The Harbor Light and the Listing Ship

Oct 07, 2010 21:10

Title: The Harbor Light and the Listing Ship
Pairing: Reid/JJ
Rating: hard R
Summary: There is noise from the storm, but the silence is louder.
Warnings: sexuality, implied infidelity, spoilers (in a way) for JJ
Notes: This is a direct follow-up to Against the Wind and won't make any sense without it, probably. That one just didn't feel finished to me, so.... meh. This is what happened.



When Reid comes back inside, he is soaked to the bone.

Outside, nothing has abated. The wind is frenzied, and the rain has grown colder, tangling his hair into a hopeless knot and sticking his mis-buttoned shirt to all of the stark planes of his body. He was right about the car, though. The water damage is confined mostly to the seat, which sops like a sponge all the way through his thin, wrinkled pants. The angle of the door protected the rest.

JJ is on the couch, naked underneath the blanket, her clothes still pooled on the floor. She's got her head down, cheek to her pulled-in knees, facing away from him. She is still, almost frighteningly so. She doesn't react to the squeak of the hinge.

There is noise from the storm - the walls are thin and poorly insulated, the roof old and echoic, the windows drafty - but the silence is louder.

Reid stands like a stranger in his own home, dripping onto the fraying braided rug, and stares at the exposed skin of her right shoulder, where the hem of the blanket doesn't quite reach. The curve there is sweeping and graceful; her body's perfect geometry. It's the size of his palm, he recalls.

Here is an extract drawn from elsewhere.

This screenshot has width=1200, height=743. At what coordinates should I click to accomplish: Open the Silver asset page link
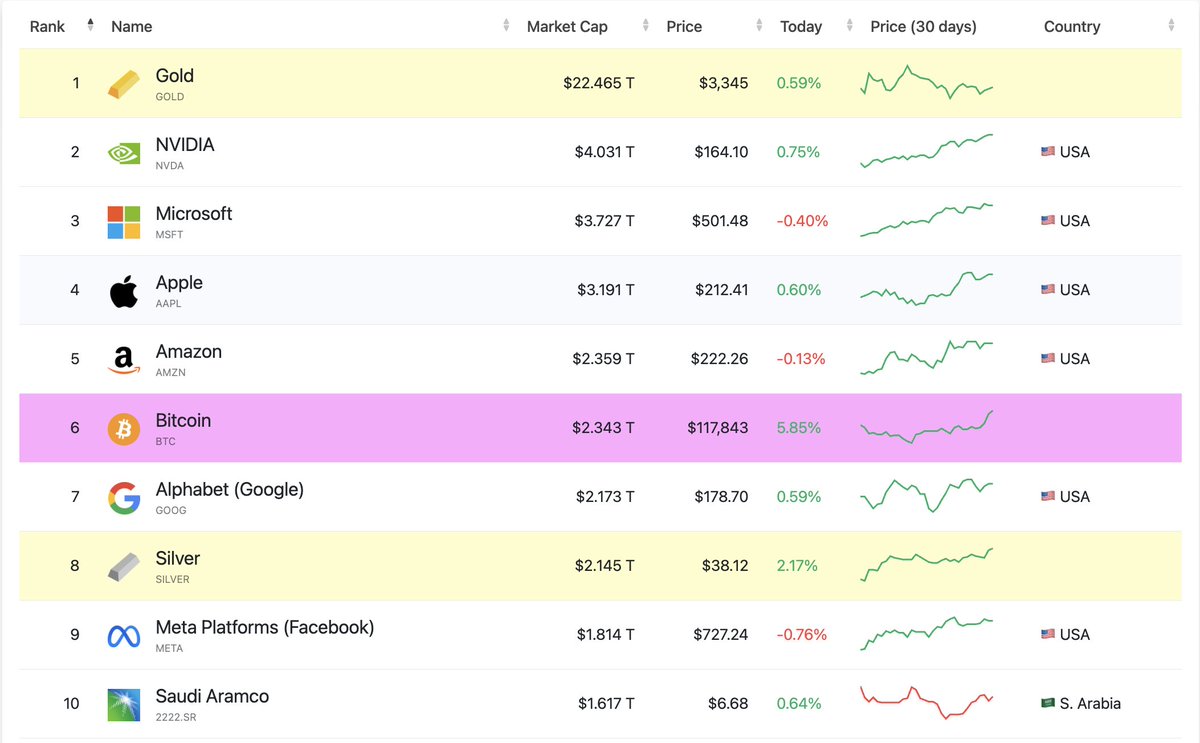(x=177, y=558)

If he closes his eyes, he can feel it there, the mortar and pestle of the motion as she drew circles upon circles against him and he held on like he was drowning.

And now. Now.

__________

He stands for a long time and doesn't move. JJ listens to his shifting, wet footsteps, the pat pat pat of the rain dripping from his sleeves. She can feel his eyes on her. Years will do that - lend weight to a gaze. At least, that's what their years have done.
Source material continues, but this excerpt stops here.